Task to complete -
Filter the records for lines holding the string "height".

Data -

+++

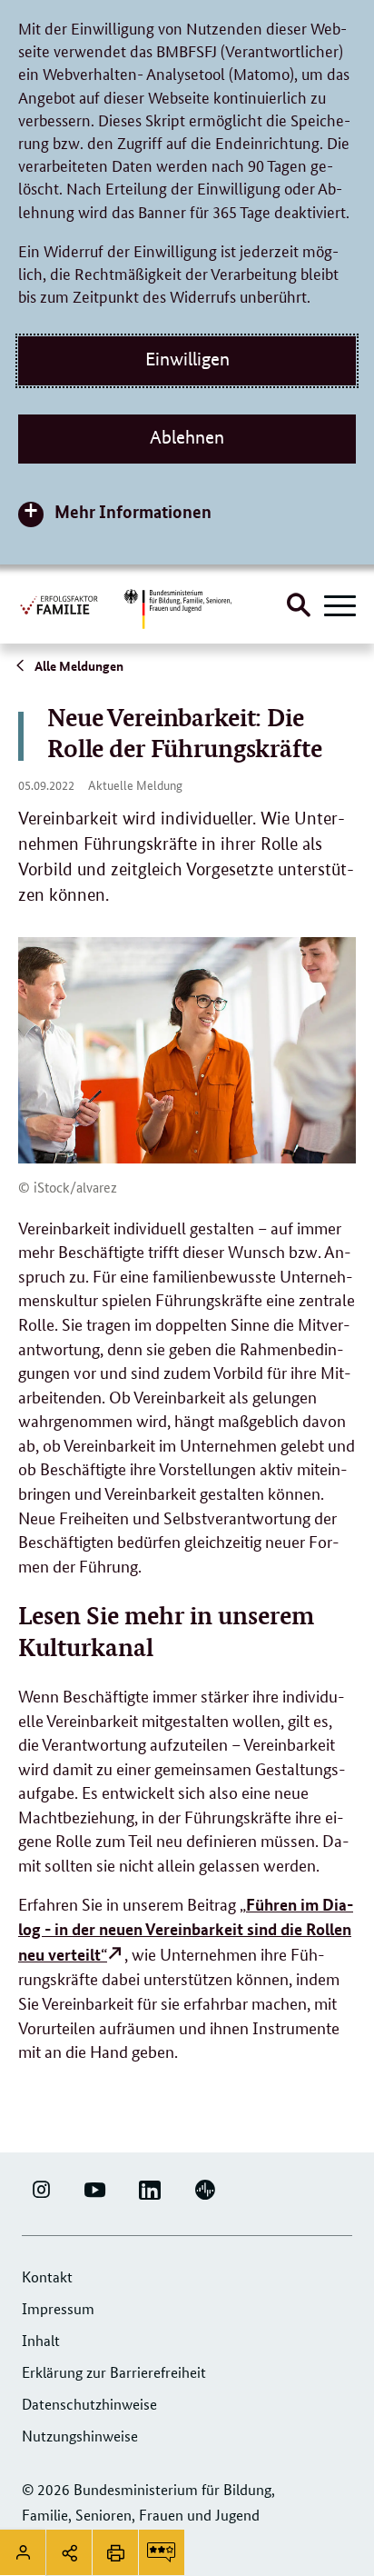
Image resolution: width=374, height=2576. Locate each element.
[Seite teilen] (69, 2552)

+++

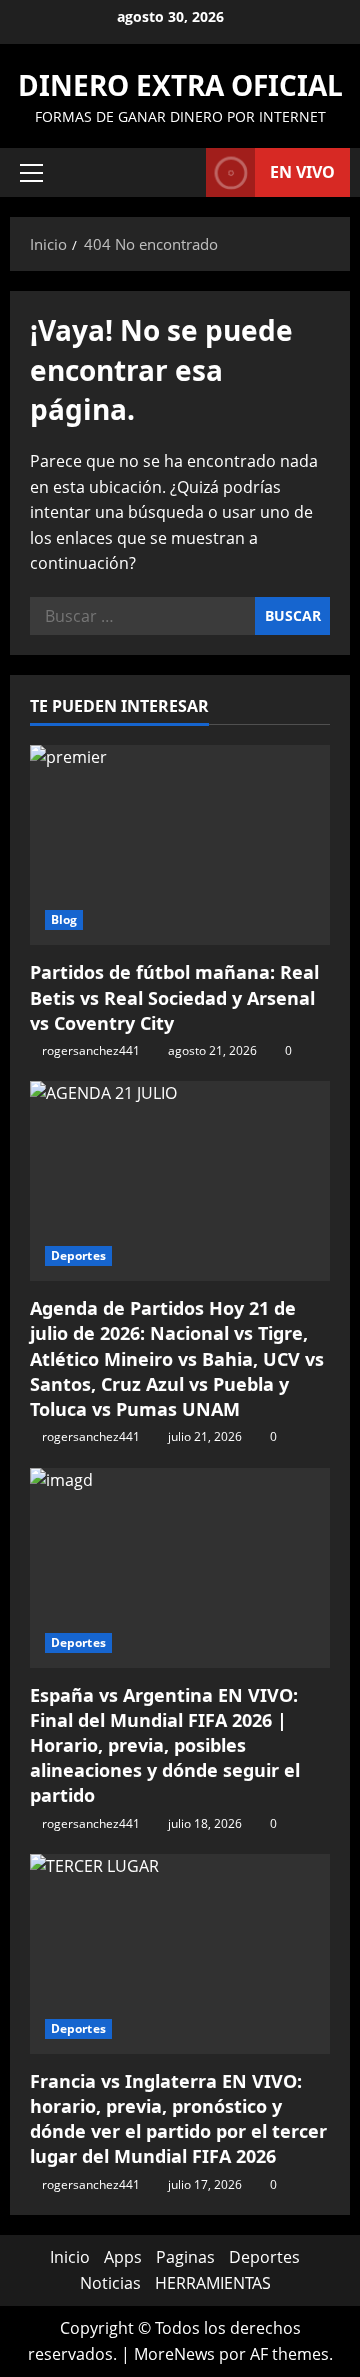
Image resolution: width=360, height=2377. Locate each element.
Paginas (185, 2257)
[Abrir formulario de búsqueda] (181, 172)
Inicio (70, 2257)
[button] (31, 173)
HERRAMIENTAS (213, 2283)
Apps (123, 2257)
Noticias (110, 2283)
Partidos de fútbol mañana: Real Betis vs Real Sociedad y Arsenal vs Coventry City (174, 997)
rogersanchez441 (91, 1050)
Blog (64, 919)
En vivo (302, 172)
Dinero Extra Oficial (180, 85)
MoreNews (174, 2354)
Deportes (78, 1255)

+++

Answer to this task -
Image resolution: width=374, height=2576. Locate each element.
Image resolution: width=360, height=2377. Locate each element.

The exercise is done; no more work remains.